Selain itu, Komisi VIII DPR RI juga menyetujui dukungan anggaran sebesar Rp4,5 triliun untuk persiapan pembentukan dan operasional Direktorat Jenderal Pesantren.
Sementara, peningkatan kesejahteraan guru Non-ASN yang belum bersertifikat pendidik mendapat tambahan anggaran Rp295,8 miliar. Dana tersebut akan digunakan untuk menaikkan besaran insentif menjadi Rp1,5 juta per bulan.
Kesepakatan tersebut dicapai dalam Rapat Kerja Pembahasan Rencana Kerja dan Anggaran Kementerian/Lembaga (RKA-KL) serta Rencana Kerja Pemerintah Kementerian/Lembaga (RKP-KL) Kementerian Agama Tahun 2027.
Nasaruddin menjelaskan, Kementerian Agama sebelumnya telah memperoleh pagu indikatif awal Tahun Anggaran 2027 senilai Rp87,6 triliun.

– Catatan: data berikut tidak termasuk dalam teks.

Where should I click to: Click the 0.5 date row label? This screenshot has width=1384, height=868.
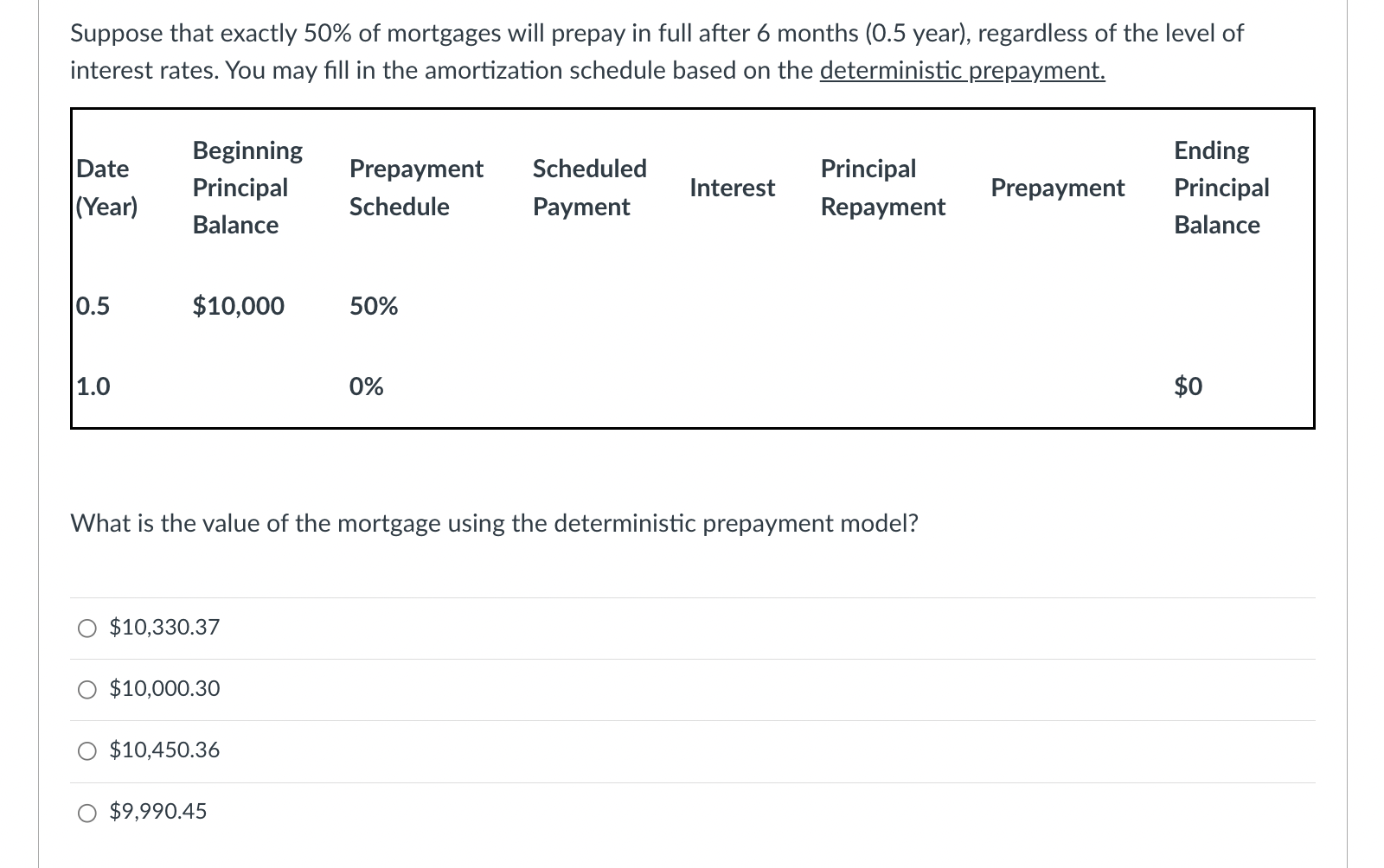pos(91,306)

Dari jumlah tersebut, Rp19 triliun telah dialokasikan untuk mendukung Program Kerja Prioritas Nasional (PKPN), termasuk program wajib belajar 13 tahun, peningkatan kualitas pengajaran, dan pendidikan tinggi.
Namun, hasil pembahasan bersama DPR menunjukkan perlunya tambahan dukungan fiskal agar pelayanan keagamaan dan pendidikan dapat berjalan lebih optimal.

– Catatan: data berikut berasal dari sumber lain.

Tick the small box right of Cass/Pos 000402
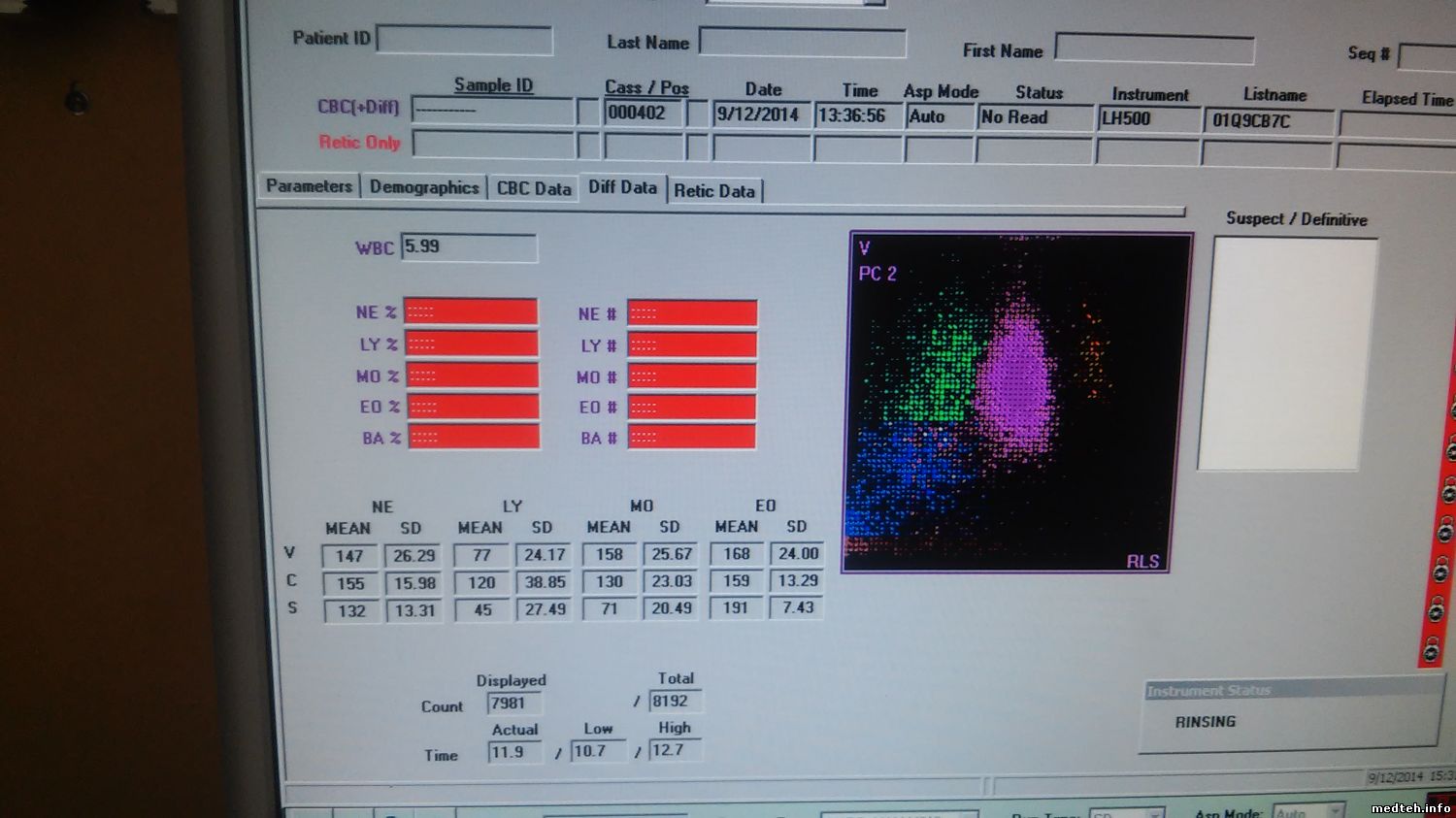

“Hasil pendalaman bersama mitra legislatif menunjukkan perlunya afirmasi penambahan anggaran agar pelaksanaan tugas fungsi pelayanan keagamaan dan pendidikan dapat berjalan lebih utuh dan berkelanjutan,” katanya.
Dari total tambahan anggaran yang disetujui, Direktorat Jenderal Pendidikan Islam memperoleh porsi terbesar, yakni Rp28,3 triliun. Dana tersebut akan digunakan untuk revitalisasi 4.598 madrasah serta mendukung operasional pesantren.
Kemudian, Sekretariat Jenderal Kementerian Agama memperoleh tambahan anggaran Rp7,9 triliun. Penyesuaian anggaran juga diberikan kepada Direktorat Jenderal Bimbingan Masyarakat (Bimas) Kristen, Katolik, Hindu, dan Buddha untuk mendukung insentif guru serta perbaikan fasilitas pendidikan keagamaan.
Menag menjamin seluruh tambahan anggaran tersebut akan dikelola secara transparan dan akuntabel agar memberikan manfaat langsung bagi masyarakat.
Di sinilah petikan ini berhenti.